> _Records supplied_:
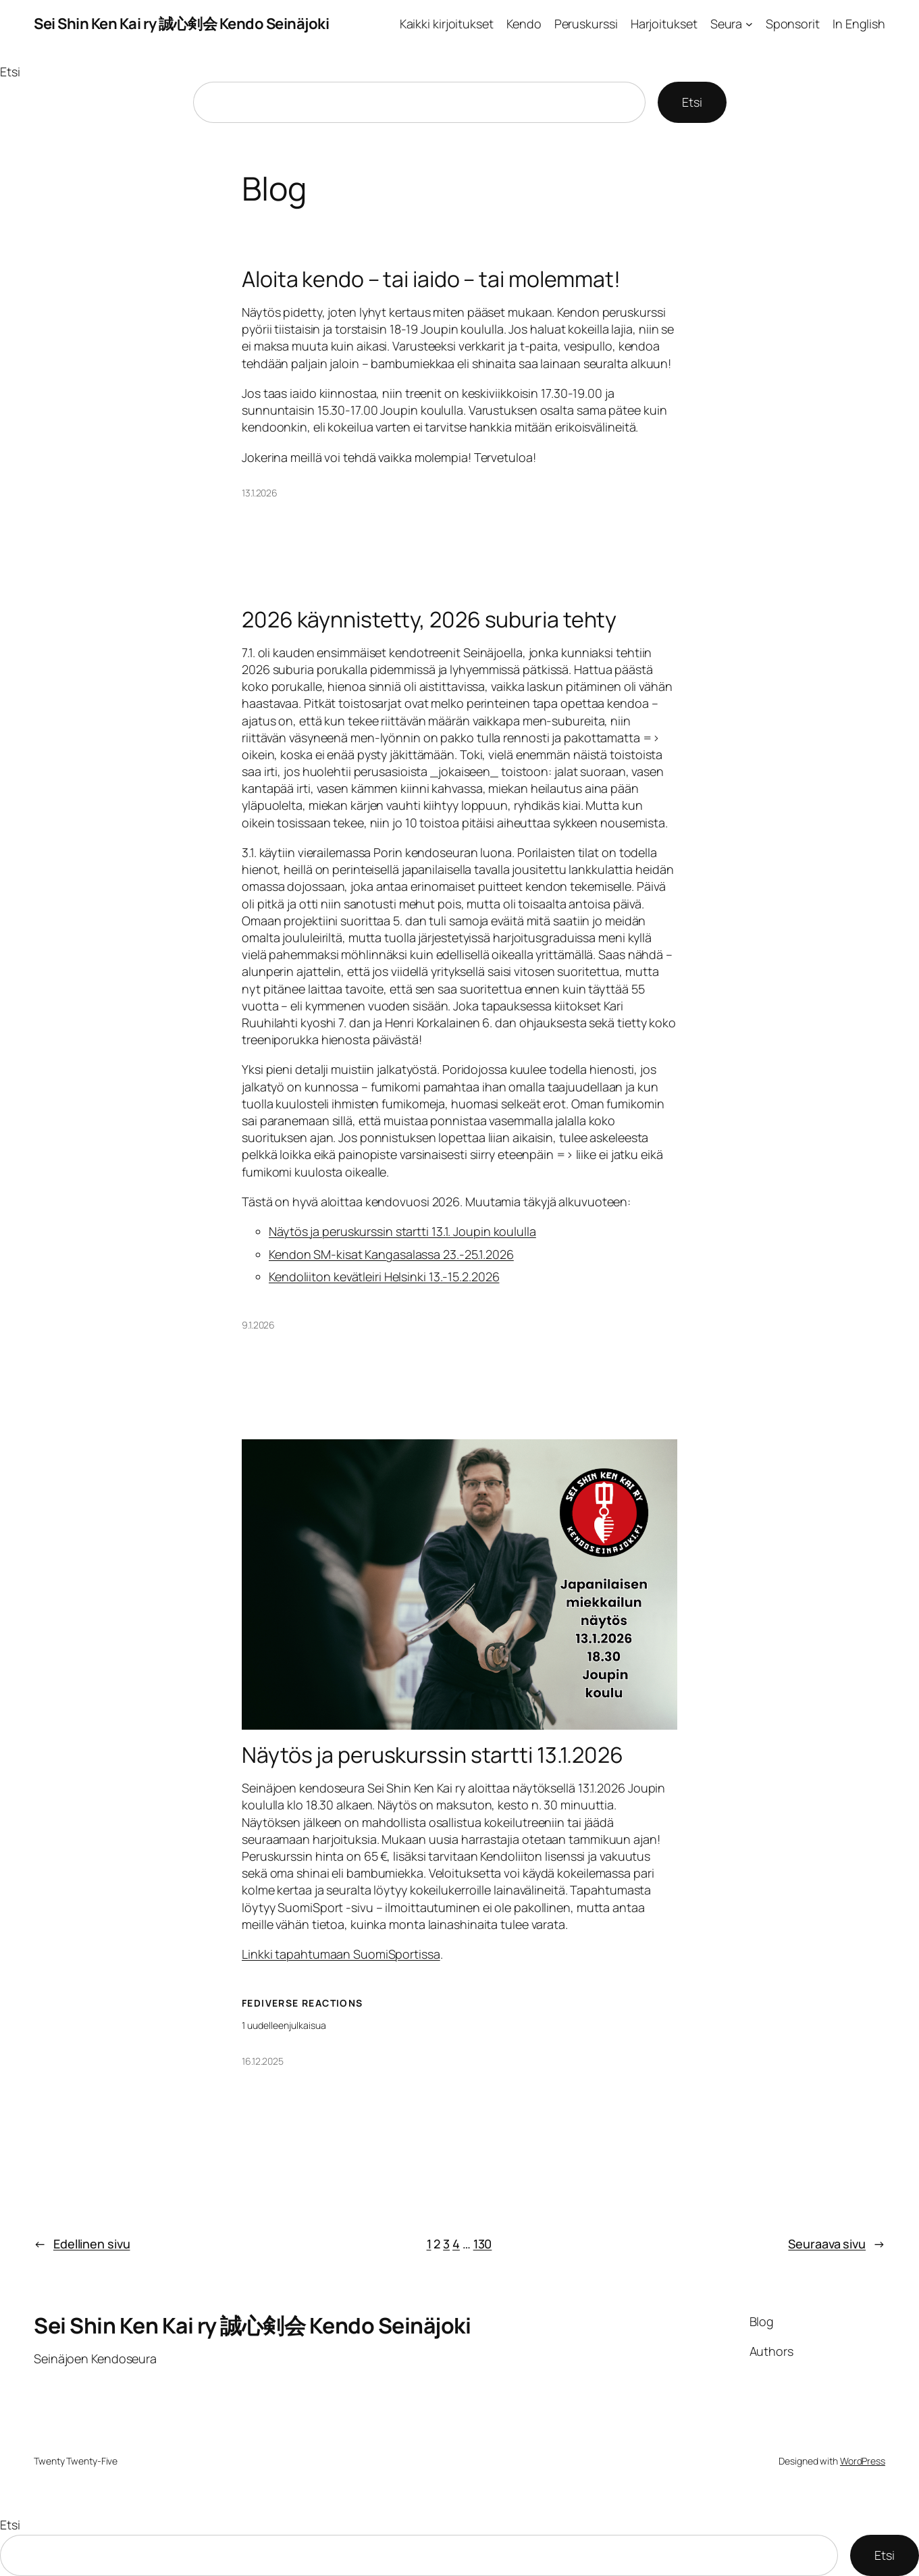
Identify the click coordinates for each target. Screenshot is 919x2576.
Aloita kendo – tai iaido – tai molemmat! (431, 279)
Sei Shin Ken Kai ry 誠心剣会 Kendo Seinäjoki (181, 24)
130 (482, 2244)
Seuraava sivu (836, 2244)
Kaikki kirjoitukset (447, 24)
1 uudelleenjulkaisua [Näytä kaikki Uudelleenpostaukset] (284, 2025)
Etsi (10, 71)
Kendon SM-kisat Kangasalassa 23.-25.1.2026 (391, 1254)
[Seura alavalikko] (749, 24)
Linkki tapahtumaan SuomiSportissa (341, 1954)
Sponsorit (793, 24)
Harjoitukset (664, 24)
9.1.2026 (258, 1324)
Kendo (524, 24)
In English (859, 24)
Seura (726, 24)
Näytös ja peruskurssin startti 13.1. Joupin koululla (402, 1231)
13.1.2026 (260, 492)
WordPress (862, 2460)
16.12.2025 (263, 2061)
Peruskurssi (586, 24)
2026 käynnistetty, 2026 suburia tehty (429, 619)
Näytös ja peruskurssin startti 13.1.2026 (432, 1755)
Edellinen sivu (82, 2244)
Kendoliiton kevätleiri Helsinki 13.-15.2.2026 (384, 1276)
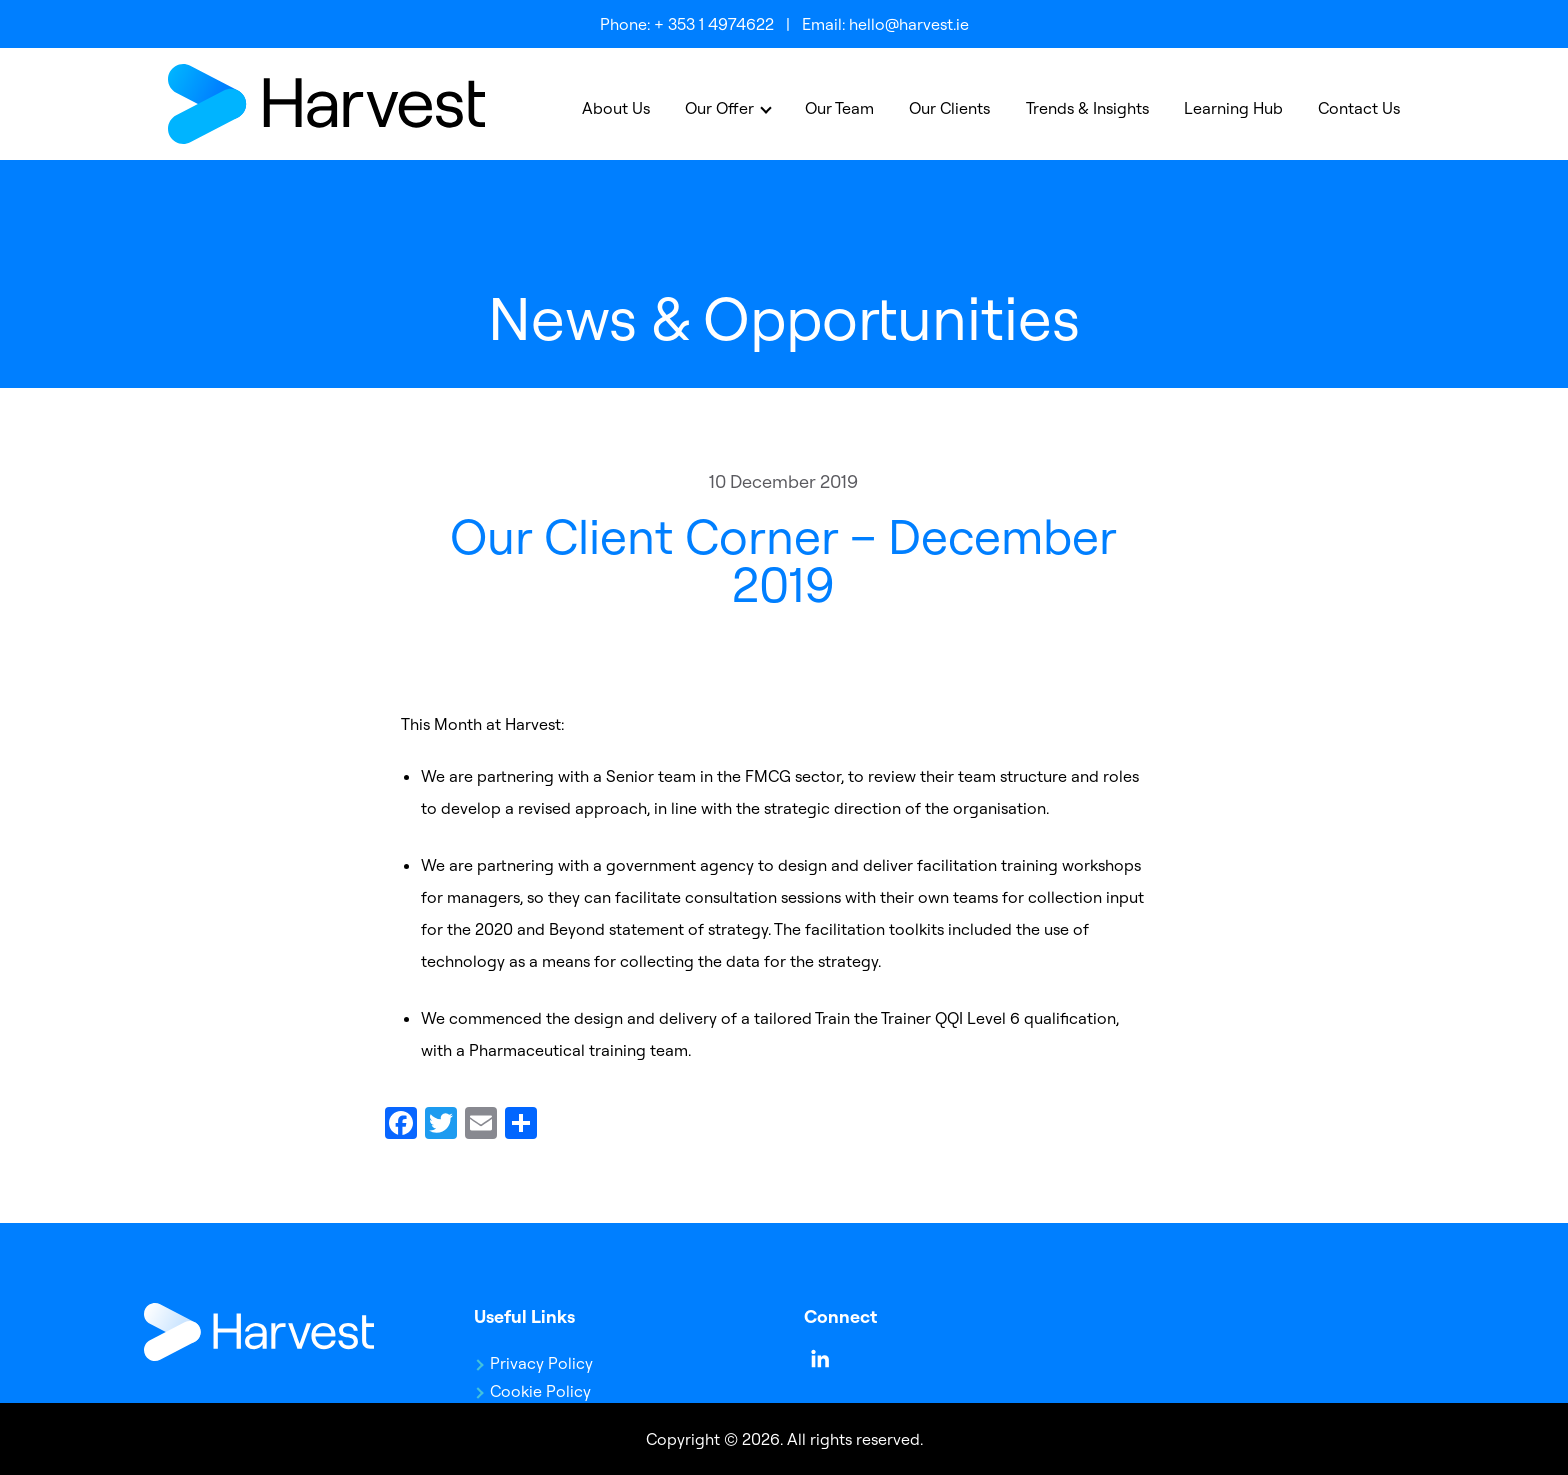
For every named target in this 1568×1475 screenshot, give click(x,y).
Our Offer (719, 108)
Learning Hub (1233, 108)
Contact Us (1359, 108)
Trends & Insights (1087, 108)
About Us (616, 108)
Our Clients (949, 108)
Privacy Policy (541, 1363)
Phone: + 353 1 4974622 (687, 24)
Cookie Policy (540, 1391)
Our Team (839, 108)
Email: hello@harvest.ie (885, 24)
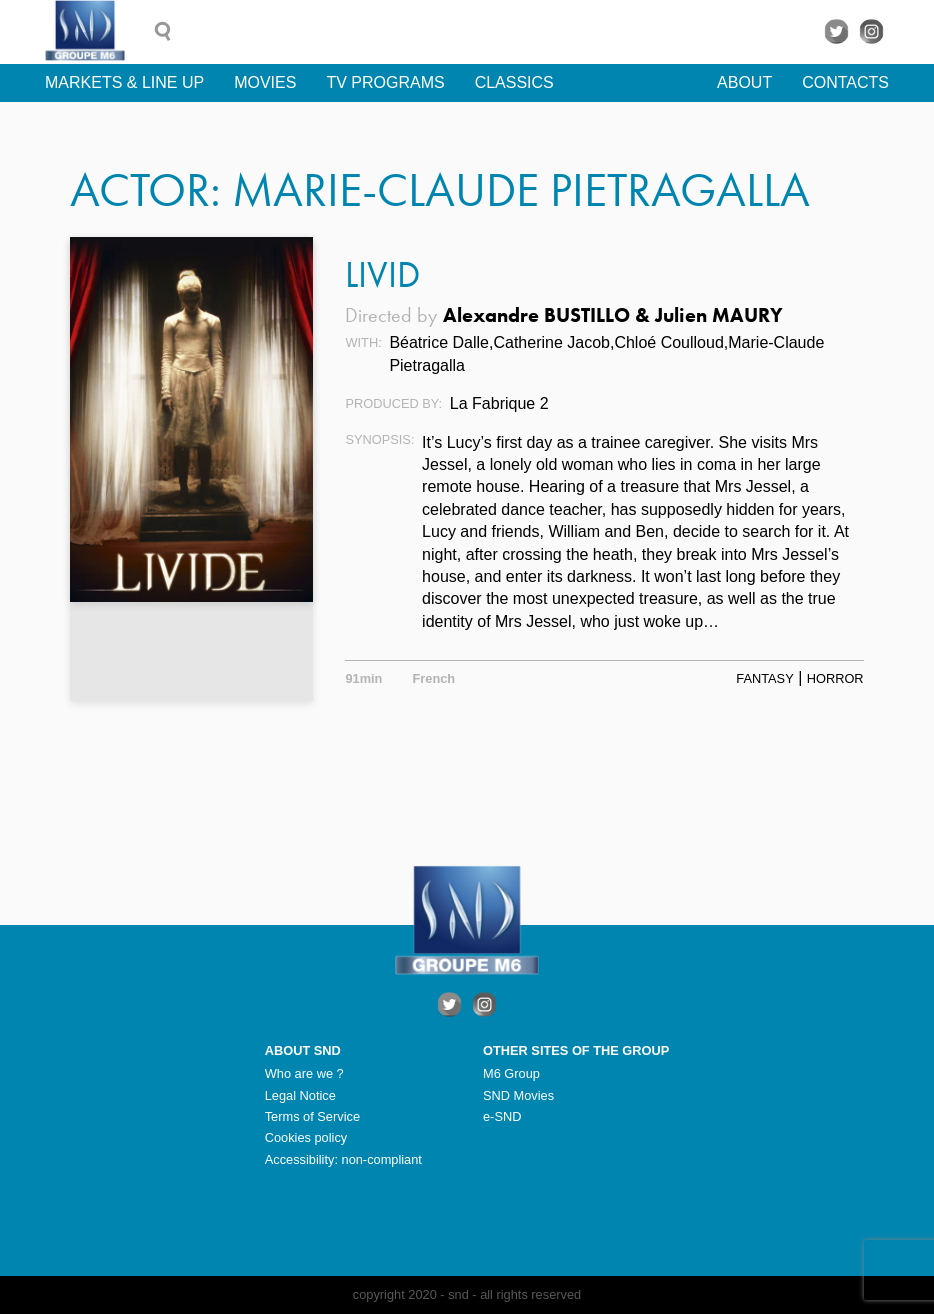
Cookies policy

> _Written problem_:
Copy out every line of the material above word for word, leaving out the pictures.

> _Task answer_:
Identify the click coordinates for each target. Screenshot is 919x2576.
Aloita kendo – tai iaido – tai molemmat! (431, 279)
Sei Shin Ken Kai ry 誠心剣会 Kendo Seinäjoki (181, 24)
130 (482, 2244)
Seuraava sivu (836, 2244)
Kaikki kirjoitukset (447, 24)
1 uudelleenjulkaisua [Näytä kaikki Uudelleenpostaukset] (284, 2025)
Etsi (10, 71)
Kendon SM-kisat Kangasalassa 23.-25.1.2026 (391, 1254)
[Seura alavalikko] (749, 24)
Linkki tapahtumaan SuomiSportissa (341, 1954)
Sponsorit (793, 24)
Harjoitukset (664, 24)
9.1.2026 (258, 1324)
Kendo (524, 24)
In English (859, 24)
Seura (726, 24)
Näytös ja peruskurssin startti 13.1. Joupin koululla (402, 1231)
13.1.2026 (260, 492)
WordPress (862, 2460)
16.12.2025 (263, 2061)
Peruskurssi (586, 24)
2026 käynnistetty, 2026 suburia tehty (429, 619)
Näytös ja peruskurssin startti 13.1.2026 (432, 1755)
Edellinen sivu (82, 2244)
Kendoliiton kevätleiri Helsinki 13.-15.2.2026 (384, 1276)
For every named target in this 1568×1475 screenshot, give click(x,y).
Our Offer (719, 108)
Learning Hub (1233, 108)
Contact Us (1359, 108)
Trends & Insights (1087, 108)
About Us (616, 108)
Our Clients (949, 108)
Privacy Policy (541, 1363)
Phone: + 353 1 4974622 (687, 24)
Cookie Policy (540, 1391)
Our Team (839, 108)
Email: hello@harvest.ie (885, 24)
Cookies policy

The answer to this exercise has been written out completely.